[Records to process Boundary: Start]

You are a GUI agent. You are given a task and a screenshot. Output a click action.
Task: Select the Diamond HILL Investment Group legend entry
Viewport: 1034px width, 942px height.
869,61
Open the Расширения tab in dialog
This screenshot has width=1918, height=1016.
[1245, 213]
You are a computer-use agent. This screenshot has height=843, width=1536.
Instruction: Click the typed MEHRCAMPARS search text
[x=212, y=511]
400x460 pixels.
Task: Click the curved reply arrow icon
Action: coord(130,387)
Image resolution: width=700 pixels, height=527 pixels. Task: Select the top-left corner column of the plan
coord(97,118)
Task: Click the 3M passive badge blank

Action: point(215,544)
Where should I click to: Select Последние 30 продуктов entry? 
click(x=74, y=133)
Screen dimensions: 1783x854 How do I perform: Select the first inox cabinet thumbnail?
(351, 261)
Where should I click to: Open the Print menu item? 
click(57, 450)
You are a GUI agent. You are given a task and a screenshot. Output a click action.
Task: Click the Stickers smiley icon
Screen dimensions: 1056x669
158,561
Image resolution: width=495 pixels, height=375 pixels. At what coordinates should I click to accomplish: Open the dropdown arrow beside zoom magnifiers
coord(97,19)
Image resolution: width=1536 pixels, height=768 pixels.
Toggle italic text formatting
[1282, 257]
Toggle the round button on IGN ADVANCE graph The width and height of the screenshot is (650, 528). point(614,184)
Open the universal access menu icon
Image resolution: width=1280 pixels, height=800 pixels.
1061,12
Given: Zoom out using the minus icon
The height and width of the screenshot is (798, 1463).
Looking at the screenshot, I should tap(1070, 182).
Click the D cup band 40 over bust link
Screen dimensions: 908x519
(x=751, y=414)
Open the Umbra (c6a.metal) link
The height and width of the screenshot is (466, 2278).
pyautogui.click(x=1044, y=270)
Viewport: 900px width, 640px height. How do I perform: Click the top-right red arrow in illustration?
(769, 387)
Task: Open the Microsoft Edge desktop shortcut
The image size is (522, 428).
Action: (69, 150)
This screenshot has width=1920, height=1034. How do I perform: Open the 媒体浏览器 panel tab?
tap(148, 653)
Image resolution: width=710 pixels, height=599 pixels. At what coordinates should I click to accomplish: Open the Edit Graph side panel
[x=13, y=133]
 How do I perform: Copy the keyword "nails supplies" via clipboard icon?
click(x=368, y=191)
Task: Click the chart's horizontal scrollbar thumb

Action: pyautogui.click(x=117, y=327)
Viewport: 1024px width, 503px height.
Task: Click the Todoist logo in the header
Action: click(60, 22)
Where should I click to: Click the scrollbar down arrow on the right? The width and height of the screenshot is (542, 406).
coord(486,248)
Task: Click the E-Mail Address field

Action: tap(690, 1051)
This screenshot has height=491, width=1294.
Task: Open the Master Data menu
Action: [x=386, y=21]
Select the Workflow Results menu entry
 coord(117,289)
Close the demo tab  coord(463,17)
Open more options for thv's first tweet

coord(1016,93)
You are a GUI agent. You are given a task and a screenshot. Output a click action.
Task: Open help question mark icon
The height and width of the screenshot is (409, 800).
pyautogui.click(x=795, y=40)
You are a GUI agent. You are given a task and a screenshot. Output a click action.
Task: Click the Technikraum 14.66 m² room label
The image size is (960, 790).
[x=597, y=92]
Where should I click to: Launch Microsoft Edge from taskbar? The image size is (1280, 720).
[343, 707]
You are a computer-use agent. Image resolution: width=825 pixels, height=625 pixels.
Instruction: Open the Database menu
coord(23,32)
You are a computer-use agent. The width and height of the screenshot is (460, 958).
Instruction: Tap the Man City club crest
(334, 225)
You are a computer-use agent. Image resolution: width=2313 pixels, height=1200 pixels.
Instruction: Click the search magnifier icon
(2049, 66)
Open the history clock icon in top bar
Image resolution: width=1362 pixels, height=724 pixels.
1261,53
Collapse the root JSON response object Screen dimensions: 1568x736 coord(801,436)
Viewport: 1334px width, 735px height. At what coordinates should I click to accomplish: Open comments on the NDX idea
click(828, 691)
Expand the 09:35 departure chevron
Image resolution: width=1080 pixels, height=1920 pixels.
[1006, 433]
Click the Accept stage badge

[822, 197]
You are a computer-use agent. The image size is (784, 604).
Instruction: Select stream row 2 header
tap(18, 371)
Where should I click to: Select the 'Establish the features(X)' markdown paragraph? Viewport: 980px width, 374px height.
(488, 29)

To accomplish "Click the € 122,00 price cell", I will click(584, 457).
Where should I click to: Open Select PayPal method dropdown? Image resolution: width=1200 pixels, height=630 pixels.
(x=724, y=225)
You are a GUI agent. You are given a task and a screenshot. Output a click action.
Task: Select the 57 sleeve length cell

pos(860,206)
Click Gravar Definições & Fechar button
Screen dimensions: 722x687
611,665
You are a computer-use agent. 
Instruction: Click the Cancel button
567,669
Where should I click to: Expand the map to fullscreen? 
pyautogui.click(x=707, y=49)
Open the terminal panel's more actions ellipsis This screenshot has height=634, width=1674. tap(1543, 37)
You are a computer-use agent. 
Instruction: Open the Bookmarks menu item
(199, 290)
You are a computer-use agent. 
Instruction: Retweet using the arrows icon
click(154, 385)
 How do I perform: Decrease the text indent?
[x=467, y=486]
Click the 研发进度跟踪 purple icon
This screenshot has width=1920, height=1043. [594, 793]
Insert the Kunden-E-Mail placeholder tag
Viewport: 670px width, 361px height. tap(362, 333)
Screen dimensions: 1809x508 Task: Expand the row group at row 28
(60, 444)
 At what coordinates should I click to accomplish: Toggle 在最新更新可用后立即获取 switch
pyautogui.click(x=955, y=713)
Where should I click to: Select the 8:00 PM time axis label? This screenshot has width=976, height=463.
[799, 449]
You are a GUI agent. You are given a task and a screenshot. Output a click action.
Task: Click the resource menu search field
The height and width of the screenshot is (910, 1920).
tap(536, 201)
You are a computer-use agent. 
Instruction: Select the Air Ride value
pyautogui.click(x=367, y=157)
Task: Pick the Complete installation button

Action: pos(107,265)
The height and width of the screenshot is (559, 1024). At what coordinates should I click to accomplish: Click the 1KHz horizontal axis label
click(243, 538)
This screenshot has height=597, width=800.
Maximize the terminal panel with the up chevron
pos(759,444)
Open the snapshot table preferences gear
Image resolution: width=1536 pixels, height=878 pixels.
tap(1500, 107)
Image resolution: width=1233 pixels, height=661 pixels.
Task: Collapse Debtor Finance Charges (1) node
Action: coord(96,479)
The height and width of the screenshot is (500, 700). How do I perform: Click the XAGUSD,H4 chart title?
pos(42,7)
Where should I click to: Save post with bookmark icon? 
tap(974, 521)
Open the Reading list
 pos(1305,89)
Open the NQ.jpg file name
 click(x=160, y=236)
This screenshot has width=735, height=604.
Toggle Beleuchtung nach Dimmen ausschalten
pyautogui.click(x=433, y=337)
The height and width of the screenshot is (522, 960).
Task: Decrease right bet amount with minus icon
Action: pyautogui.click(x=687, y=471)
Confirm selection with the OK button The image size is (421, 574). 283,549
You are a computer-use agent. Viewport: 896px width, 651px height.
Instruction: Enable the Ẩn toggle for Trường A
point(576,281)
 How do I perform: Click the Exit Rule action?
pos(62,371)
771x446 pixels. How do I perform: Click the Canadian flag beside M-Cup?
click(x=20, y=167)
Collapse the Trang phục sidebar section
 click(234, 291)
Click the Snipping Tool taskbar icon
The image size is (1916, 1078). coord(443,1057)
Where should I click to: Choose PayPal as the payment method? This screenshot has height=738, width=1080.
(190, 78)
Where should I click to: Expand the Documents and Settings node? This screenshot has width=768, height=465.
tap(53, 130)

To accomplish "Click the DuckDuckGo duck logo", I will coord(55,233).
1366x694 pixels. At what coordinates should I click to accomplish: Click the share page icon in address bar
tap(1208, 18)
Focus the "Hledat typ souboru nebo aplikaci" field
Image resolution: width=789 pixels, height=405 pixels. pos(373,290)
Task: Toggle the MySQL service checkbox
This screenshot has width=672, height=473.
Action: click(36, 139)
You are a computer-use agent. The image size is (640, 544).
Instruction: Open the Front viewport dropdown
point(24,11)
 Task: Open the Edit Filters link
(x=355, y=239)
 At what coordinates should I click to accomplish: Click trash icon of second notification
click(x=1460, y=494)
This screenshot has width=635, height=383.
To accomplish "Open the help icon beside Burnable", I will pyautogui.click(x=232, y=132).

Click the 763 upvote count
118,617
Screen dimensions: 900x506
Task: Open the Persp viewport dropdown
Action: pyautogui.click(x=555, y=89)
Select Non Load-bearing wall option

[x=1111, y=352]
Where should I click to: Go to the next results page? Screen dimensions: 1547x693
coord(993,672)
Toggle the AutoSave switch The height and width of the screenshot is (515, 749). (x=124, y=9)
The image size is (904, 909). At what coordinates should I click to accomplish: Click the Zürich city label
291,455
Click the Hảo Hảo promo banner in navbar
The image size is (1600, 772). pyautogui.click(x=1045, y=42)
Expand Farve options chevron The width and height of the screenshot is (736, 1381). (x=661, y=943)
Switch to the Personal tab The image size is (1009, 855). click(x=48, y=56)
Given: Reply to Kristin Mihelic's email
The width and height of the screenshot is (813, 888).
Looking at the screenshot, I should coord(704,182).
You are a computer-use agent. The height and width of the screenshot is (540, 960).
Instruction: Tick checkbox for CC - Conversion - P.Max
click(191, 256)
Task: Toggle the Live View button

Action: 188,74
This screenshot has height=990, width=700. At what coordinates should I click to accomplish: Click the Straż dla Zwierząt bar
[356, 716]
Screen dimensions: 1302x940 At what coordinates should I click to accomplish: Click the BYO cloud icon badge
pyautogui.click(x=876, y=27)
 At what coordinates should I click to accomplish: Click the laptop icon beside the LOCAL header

[Records to process Boundary: End]

Your task is to reproduce exactly the lines that begin at the line containing "This screenshot has height=990, width=700." and end at the final line of the data above.

This screenshot has height=990, width=700. At what coordinates should I click to accomplish: Click the Straż dla Zwierząt bar
[356, 716]
Screen dimensions: 1302x940 At what coordinates should I click to accomplish: Click the BYO cloud icon badge
pyautogui.click(x=876, y=27)
 At what coordinates should I click to accomplish: Click the laptop icon beside the LOCAL header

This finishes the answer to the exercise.